There are a lot of names added to Ema's cap table in this early round. It is co-led by Accel, Section 32 and Prosus Ventures, with participation from Wipro Ventures, Venture Highway, AME Cloud Ventures, Frontier Ventures, Maum Group and Firebolt Ventures. In addition to this, there are also notable individual supporters such as Sheryl Sandberg, Dustin Moskowitz, Jerry Yang, Dibesh Makan, and David Baszuki.
There are already dozens, perhaps hundreds, of companies building GenAI tools for the enterprise at this point, some working on solutions for specific verticals or use cases, others working on ambitious, home-run style solutions like Ema. Also includes a swing. If you're wondering why this particular He GenAI startup is getting attention from these investors, part of the reason may be due to the fact that they're already pumping up business. . But it also depends on the background of the team.
Prior to Ema, Chatterjee served as Coinbase's chief product officer through its IPO. Prior to that, he served as vice president of product for both Google's mobile advertising and shopping businesses. He himself has about 40 patents to his name in areas such as Machine Learning Enterprise, his software and ad tech.
Another co-founder, Souvik Sen, head of engineering at Ema, has an equally impressive experience. Most recently, he was VP of Engineering at Okta, where he oversaw data, machine learning, and devices. Prior to that, he was also at Google, where he served as his lead in data and machine learning engineering, with a focus on privacy and safety. He also has 37 patents of his own.
Together, these two experiences weigh the company's ambitions and its potential to execute them. But it also drops a lot of details that could reveal how it will evolve.
Take, for example, Chatterjee's expertise in e-commerce and ad technology. Given that these are the basis of how many businesses interact with customers today, it feels inevitable that businesses will figure out how Ema will evolve if it becomes operational. .
On the other hand, having founders who have previously had to address and take responsibility for data protection and privacy may make it more likely that startups won't mess them up. Or at least we can hope! After all, it's AI, and this is a Silicon Valley startup, and it's ultimately about the business at hand and how we use technology to achieve it. Focus.
At the moment, it's notable that ambitious startups are working on building products that cut across different LLM silos to achieve more advanced results.

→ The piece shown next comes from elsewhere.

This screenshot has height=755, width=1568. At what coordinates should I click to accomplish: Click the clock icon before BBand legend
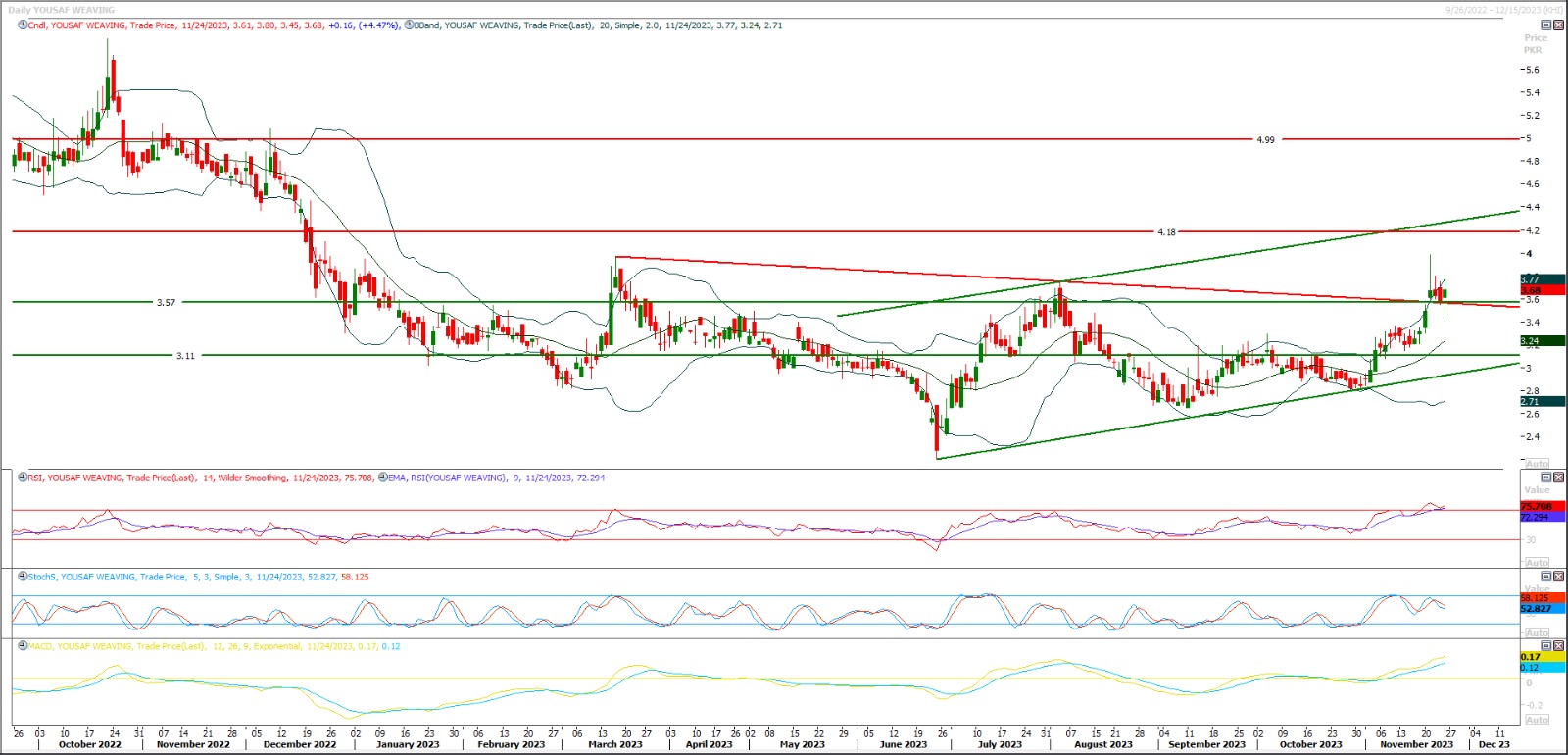tap(409, 25)
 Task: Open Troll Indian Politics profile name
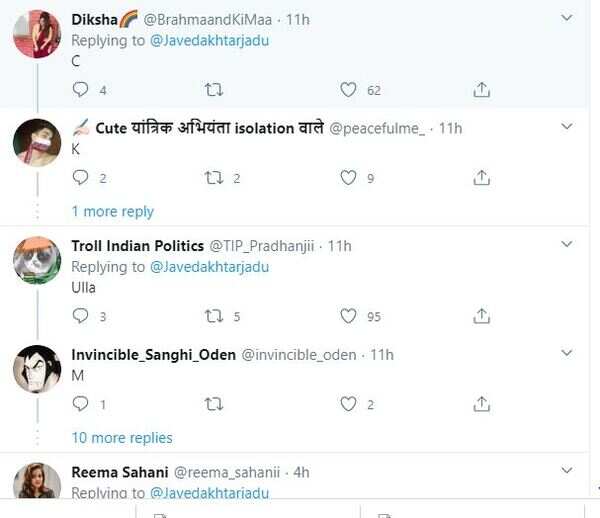(137, 246)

This is perhaps an early sign that over time LLMs will become more interchangeable and even commoditized than one might imagine.
And the ability to span different use cases gives the startup potential diversification, which could help grow its business and overall utility, investors say.
“While most Point Gen AI solutions offer high value for a specific use case, they are difficult to scale across or to adjacent use cases, and more importantly, large enterprises We are concerned about fragmentation and access to sensitive data by so many different applications,” Ashutosh Sharma, head of investments at Prosus Ventures in India, told TechCrunch. “Ema solves these problems and allows us to achieve high accuracy with optimal return on investment.”